Truth commissions even encourage apology and forgiveness. Following the publication of the final report of Chile’s truth commission, President Patricio Aylwin called for nationwide repentance for injustices committed during the dictatorship of Augusto Pinochet. Enjoined by the Koran, apology and forgiveness might also be realized in Iraq.

For entire societies, truth commissions create a public historical record. The report of Argentina’s truth commission, Nunca Mas (“Never Again”), became a bestseller on the streets. Perpetrators are thereby denied the lies through which they vindicate and re-empower themselves, and new regimes are founded on truth and accountability.

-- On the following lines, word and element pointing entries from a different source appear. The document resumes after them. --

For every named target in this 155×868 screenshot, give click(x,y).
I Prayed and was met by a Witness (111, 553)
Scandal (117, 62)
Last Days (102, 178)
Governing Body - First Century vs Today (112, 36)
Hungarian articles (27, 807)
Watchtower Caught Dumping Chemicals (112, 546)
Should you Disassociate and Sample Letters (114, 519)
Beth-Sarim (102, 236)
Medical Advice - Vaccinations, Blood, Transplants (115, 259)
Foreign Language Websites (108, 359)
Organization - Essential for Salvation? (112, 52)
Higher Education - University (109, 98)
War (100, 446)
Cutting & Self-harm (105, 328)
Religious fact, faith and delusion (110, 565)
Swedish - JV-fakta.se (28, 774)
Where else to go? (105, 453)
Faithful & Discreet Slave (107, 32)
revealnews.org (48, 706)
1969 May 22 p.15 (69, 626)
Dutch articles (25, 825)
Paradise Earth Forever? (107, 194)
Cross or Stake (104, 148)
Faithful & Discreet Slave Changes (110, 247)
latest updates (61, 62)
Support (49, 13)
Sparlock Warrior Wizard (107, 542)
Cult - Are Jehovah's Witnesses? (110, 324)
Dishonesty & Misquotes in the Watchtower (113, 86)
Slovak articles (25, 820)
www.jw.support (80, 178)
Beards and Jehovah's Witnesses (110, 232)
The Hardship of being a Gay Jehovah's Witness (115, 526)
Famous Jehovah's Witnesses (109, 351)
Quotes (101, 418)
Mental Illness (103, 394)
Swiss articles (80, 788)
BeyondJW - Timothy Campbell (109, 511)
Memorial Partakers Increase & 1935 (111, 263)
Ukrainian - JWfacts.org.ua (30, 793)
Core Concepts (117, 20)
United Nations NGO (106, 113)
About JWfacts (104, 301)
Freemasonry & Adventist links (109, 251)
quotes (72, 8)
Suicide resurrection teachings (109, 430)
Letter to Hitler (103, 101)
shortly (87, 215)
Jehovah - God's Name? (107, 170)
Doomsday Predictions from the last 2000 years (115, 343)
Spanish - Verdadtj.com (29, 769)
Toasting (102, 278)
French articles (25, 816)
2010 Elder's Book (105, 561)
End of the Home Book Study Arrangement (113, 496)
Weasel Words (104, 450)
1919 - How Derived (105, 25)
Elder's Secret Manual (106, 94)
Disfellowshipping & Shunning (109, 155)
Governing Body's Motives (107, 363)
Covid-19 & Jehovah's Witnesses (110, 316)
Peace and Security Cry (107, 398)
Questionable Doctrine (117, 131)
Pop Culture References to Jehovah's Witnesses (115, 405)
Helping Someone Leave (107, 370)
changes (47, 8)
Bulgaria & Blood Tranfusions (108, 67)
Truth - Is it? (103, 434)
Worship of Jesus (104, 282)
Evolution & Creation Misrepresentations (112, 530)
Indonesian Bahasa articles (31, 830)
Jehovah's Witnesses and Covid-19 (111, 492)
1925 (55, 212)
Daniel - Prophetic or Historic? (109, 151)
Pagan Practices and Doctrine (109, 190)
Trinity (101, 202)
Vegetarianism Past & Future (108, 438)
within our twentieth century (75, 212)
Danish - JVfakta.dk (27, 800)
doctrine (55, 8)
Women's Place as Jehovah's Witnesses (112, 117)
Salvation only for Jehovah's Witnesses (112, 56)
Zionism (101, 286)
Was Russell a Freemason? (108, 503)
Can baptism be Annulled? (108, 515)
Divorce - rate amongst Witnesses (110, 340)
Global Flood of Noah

To realist ears, reconciliation sounds remote from the necessities of sandbags, M-16s, and barbed wire. But to sound the principle is not to expect a utopian reconciliation of all with all. It is rather to urge a set of practices that can begin to heal the social divisions that now endanger a new regime. On this logic, many Iraqis have called for a truth commission, including a broad consensus of Iraqi citizens interviewed for a report by the International Center for Transitional Justice. As history’s schisms roil on, the Iraqis’ plea emerges not merely as an alternative concept of justice, but also as sound foreign policy.

Daniel Philpott, a Kroc Institute faculty member and associate professor of political science, is spending the 2005-06 academic year as a faculty fellow at the Edmond J. Safra Foundation Center for Ethics at Harvard University.  In 2006-07, he will be an Alexander von Humboldt Foundation fellow, in residence at the Hertie School of Governance and the Wissenschaftszentrum Berlin, both in Berlin.

During his sabbatical, Philpott is writing a book tentatively titled Just and Unjust Peace: A Political Ethic of Reconciliation. Drawing upon Christian theology and political philosophy, it will develop a theory of reconciliation as a conception of justice for political orders that are facing past evils.